University of Alabama at Birmingham Hoover, AL, United States
Jeffrey Curtis1, Kerri Ford2, Stefano Fiore3, Danielle Isaman4, Lita Araujo5, Natalia Petruski-Ivleva6 and Fenglong Xie7, 1Division of Clinical Immunology & Rheumatology, University of Alabama at Birmingham, Birmingham, AL, 2Sanofi, Destin, FL, 3Sanofi, Bridgewater, NJ, 4Sanofi, Chapel Hill, NC, 5Sanofi, Cambridge, MA, 6Sanofi, Unknown, 7University of Alabama at Birmingham, Birmingham, AL
Background/Purpose: Interleukin-6 receptor (IL-6R) inhibition has been shown to be effective in giant cell arteritis but data are limited in polymyalgia rheumatica (PMR). We conducted a retrospective study to evaluate effectiveness of IL-6R inhibitors (IL-6Ri; sarilumab or tocilizumab) in 3rd-line and 2nd-line treatment of glucocorticoid (GC)-refractory PMR patients compared to conventional immunomodulatory (cIM) therapy.
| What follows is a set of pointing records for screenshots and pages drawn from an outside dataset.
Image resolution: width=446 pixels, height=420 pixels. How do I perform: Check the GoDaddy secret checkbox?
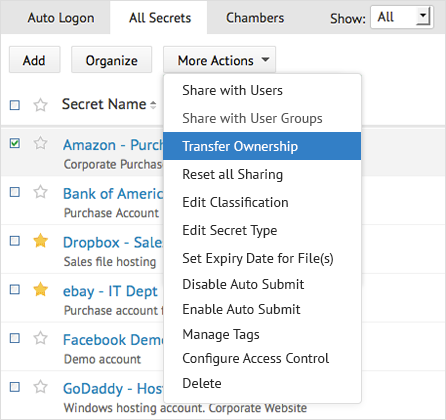pyautogui.click(x=15, y=387)
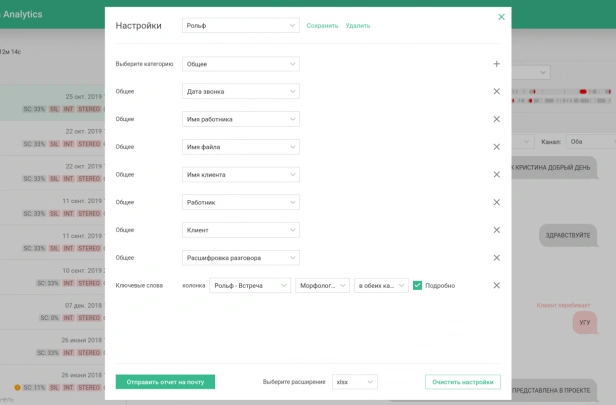The width and height of the screenshot is (616, 405).
Task: Remove the Имя работника row
Action: coord(497,119)
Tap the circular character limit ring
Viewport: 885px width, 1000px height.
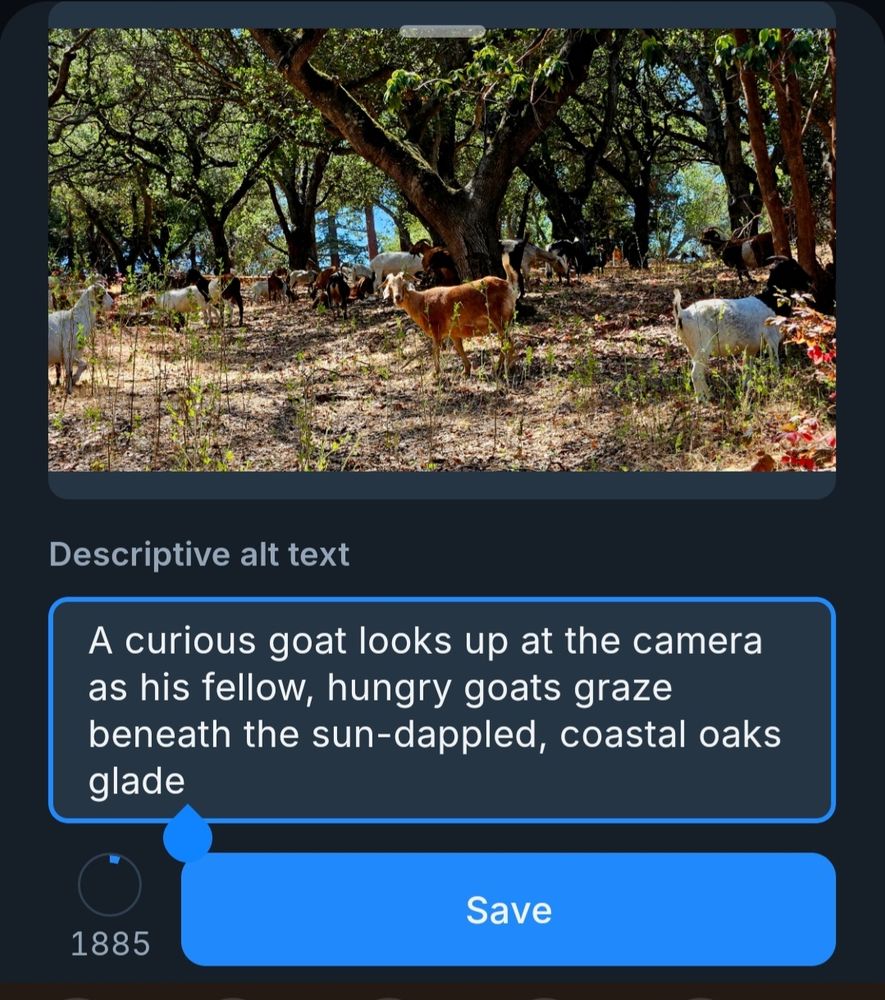110,885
Methods: Adults with PMR, defined as 1 inpatient or 2 outpatient claims with a PMR diagnosis ≥30 days apart, were identified from national fee-for-service Medicare (100% sample) data between 3/29/2016- to 6/30/2020. Included were those who initiated IL-6Ri or cIM as 2nd-line and 3rd-line therapy for PMR and had continuous enrollment for 180 days prior to therapy initiation (baseline). For 3rd-line cohort, the index date was date of switch from cIM to IL-6Ri for the IL-6Ri group and switch from one cIM to another cIM for the cIM group. For 2nd-line cohort, the index date was the date of initiation of IL-6Ri with no prior cIM for the IL-6Ri group and new use of cIM for the cIM group. A 180-day washout period for the index drug was applied to all cohorts. Patients were on GC on index date (≤25mg/day) and excluded if they had evidence of seropositive rheumatoid arthritis, other inflammatory arthritis or connective tissue disease, multiple sclerosis, or malignancy. Patients on IL-6Ri and cIM were matched 1:1 on age, sex, and GC dose category, and propensity score matching was used to adjust for potential confounders.
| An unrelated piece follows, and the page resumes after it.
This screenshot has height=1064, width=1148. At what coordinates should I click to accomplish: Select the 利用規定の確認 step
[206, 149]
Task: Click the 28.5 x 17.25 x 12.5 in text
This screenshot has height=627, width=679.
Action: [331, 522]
Outcomes assessed using adjusted Cox proportional hazards models included GC discontinuation; GC discontinuation or low dose GC (< 2mg/day); and non-persistence (discontinuation of IL-6Ri or cIM, or switch) in the 2nd-line cohort, adjusting for residually imbalanced factors after matching. Censoring occurred at 1 year, death, 60 days before end of enrollment, or addition of comparator PMR therapy with additional censoring applied in sensitivity analysis for drug discontinuation and/or switching.
Results: After matching, 409 3rd-line and 251 2nd-line patients were included in the analysis. Post-match, patient characteristics were generally well balanced between cohorts, with small differences between exposure groups (Table 1). Median time from first PMR diagnosis to start of follow-up was approximately 1.75 years (3rd-line) and 0.90 years (2nd-line) and similar between groups. After matching and adjustment, patients receiving IL-6Ri were more likely to achieve GC discontinuation or low dose GC, compared to cIM patients (Table 2). Time to discontinuation (Figure) was significantly greater for IL-6Ri vs. cIM patients (p=0.029).
Conclusion: IL-6Ri therapy was more effective as a steroid sparing agent compared to cIM therapy for adult patients with PMR.
Disclosures: J. Curtis, Amgen, Bristol-Myers Squibb (BMS), CorEvitas, IlluminationHealth, Janssen, Lilly, Myriad, Novartis, Pfizer, Sanofi, UCB, Aqtual, Bendcare, FASTER, GlaxoSmithKlein (GSK), Labcorp, Scipher, Setpoint, United Rheumatology, AbbVie, ArthritisPower; K. Ford, Sanofi; S. Fiore, Sanofi; D. Isaman, Sanofi; L. Araujo, Sanofi; N. Petruski-Ivleva, Sanofi; F. Xie, Bendcare.